Le Conseil d’État a en outre précisé qu’au regard des règles de la commande publique, doivent être regardées comme communicables, sous réserve des secrets protégés par la loi, l’ensemble des pièces d’un marché public et que, dans cette mesure, l’acte d’engagement, le prix global de l’offre et les prestations proposées par l’entreprise attributaire, notamment, sont en principe communicables. En revanche, les éléments qui reflètent la stratégie commerciale d’une entreprise opérant dans un secteur d’activité et dont la divulgation est susceptible de porter atteinte au secret des affaires ne sont, en principe, pas communicables. Il en va ainsi du bordereau des prix unitaires.

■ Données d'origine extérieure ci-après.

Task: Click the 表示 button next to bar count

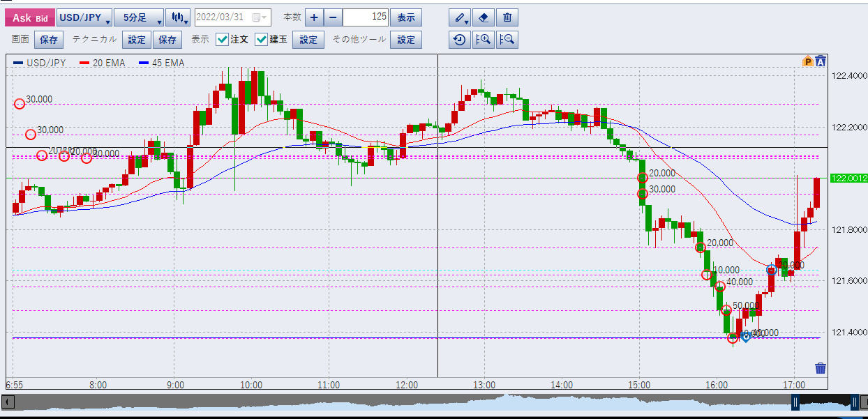Action: pos(405,17)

L'examen de l’offre d’une entreprise attributaire au regard du respect du secret des affaires conduit ainsi la commission à considérer que l’offre de prix détaillée contenue dans le bordereau des prix unitaires, la décomposition du prix global et forfaitaire ou le détail quantitatif estimatif, ne sont pas communicables aux tiers, sans qu’il soit besoin de s’interroger sur le mode de passation, notamment répétitif, du marché ou du contrat, sa nature, sa durée ou son mode d’exécution.
L’examen de l’offre des entreprises non retenues au regard des mêmes principes conduit de même la commission à considérer que leur offre de prix globale est, en principe, communicable mais qu’en revanche, le détail technique et financier de cette offre ne l’est pas.
En outre, pour l’entreprise attributaire comme pour l’entreprise non retenue, les dispositions de l’article L311-6 du code des relations entre le public et l’administration doivent entraîner l’occultation des éléments suivants :
- les mentions relatives aux moyens techniques et humains, à la certification de système qualité, aux certifications tierces parties ainsi qu'aux certificats de qualification concernant la prestation demandée, ainsi que toute mention concernant le chiffre d'affaires, les coordonnées bancaires et les références autres que celles qui correspondent à des marchés publics ;
- dans les documents préparatoires à la passation du marché (procès-verbaux, rapports d'analyse des offres) les mentions relatives aux détails techniques et financiers des offres de toutes les entreprises.
La commission précise enfin que les notes et classements des entreprises non retenues ne sont communicables qu'à celles-ci, chacune en ce qui la concerne, en application de l’article L311-6 du code des relations entre le public et l’administration. En revanche, les notes, classements et éventuelles appréciations de l'entreprise lauréate du marché sont librement communicables.
La commission en déduit de la combinaison de ces dispositions que la communication au Trésor public des pièces d'un marché public, sur le fondement de l’article 1er de la loi n° 2016-1321 du 7 octobre 2016 pour une République numérique, ne peut intervenir que sous réserve de l'occultation préalable des mentions couvertes par le secret des affaires, selon les principes rappelés ci-dessus.
La commission souligne néanmoins que l'application de l’article 1er de la loi n° 2016-1321 du 7 octobre 2016 ne préjuge pas d'un droit d'accès plus étendu que le Trésor public pourrait tirer, en raison de ses missions de contrôle, de textes particuliers.